聖書というメガネで、神が造られた世界と人間とその歴史を見てみたら、という意識で書いたメモです。

自民改憲案・・・「最近の若いもんは・・・」?

 「国のあり方について まとめ」の読者から、「改憲派は今の日本社会の礼儀を欠いた無秩序さを嘆き、それを現憲法が求めた国民の権利の自由の保障にあると勘違いして、前時代の秩序を取り戻そうとする誤解だと思います。」というコメントをいただいた。その通りだと筆者も思う。
 改憲派が、自分たちの若い頃とは異なり現代は礼儀を欠いた無秩序な社会になったというのは本当だろうか?なんとなくそういうふうな気がしなくはないけれど、客観的な材料として、警視庁の犯罪統計書の少年犯罪(殺人と強姦)の推移を見てみると、どうだろう?


http://kangaeru.s59.xrea.com/G-Rape.htm
http://kangaeru.s59.xrea.com/G-Satujin.htm
 現在、犯罪件数は昔よりもはるかに減少している。格別、昭和30年代から40年代、少年による殺人も強姦も異様に多かったことがわかる。ということは、「今時の若い者はなっちょらん。わしらの若い頃は・・・」とか言っている年寄りたちが若者だった頃が、実は、もっとも犯罪率が高い時代だったわけである。
 思い起こせば、筆者が子どもの頃(昭和30〜40年代)は、あちこちで立小便したり、公衆便所はむちゃくちゃだったり、ごみをどこにでも捨てる人は多かったし、タバコなんか紳士風の人でも電車で吸い放題だった。若い頃大阪でヤクザをやっていたという60代後半の男性に聞かされたのだが、昔は人権だなんだとうるさくなかったので、やりたい放題やっていたという。戦前のことまでいえば、公娼制度まであって女性は虐げられ、選挙権もなかった。170万人もの若者がはがき一枚で戦地に引っ張り出されて、無茶な作戦で半数以上は餓死させられた。あの時代が、「美しい国」だったというのは妄想である。まあ、コネで徴兵逃れのできた特権的な人々にとっては、「美しい国」だったのかもしれないが。
 マスコミは凶悪犯罪をピックアップして宣伝するので、今の日本社会はかつてよりもひどく不道徳になっているような印象を持つのだが、客観的な事実としては、現代社会は、お爺さんたち世代が若かった頃に比べればはるかにましになっているようである。

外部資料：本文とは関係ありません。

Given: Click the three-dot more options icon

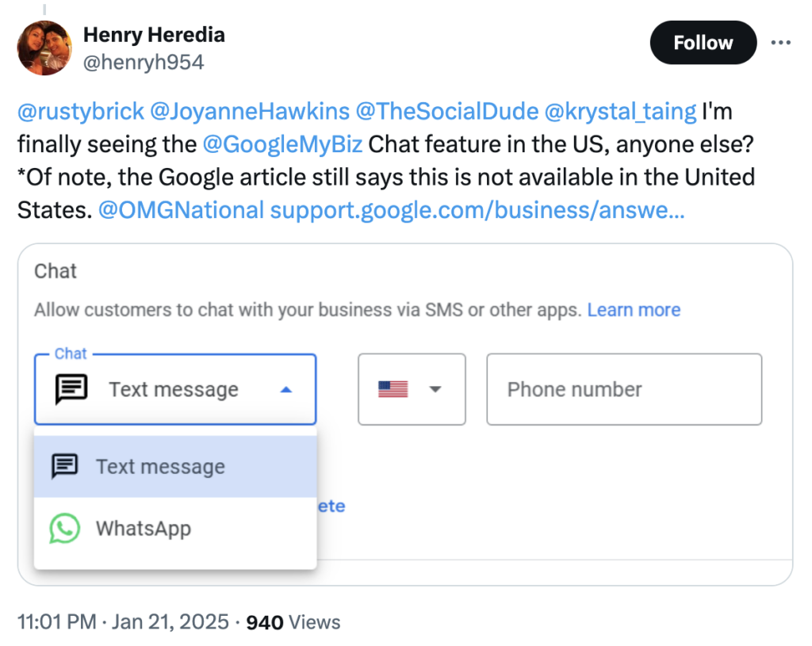Looking at the screenshot, I should click(x=781, y=43).
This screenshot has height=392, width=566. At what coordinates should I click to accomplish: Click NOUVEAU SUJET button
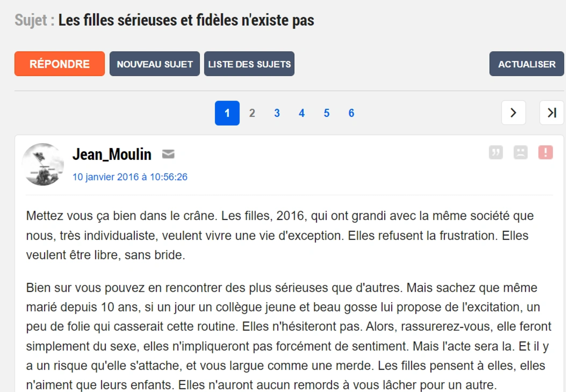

先の地震の際も、世界中から、日本は礼節ある国だと驚かれたではないか。「若いもんはなっとらん」とかいうのは、古代ギリシャ古代エジプトの時代から年寄りの常套句なのである。国の命運を左右するような憲法改変をくわだてるならば、単なる主観的・妄想的な思いつきでなく、客観的なデータに基づいてして欲しいものである。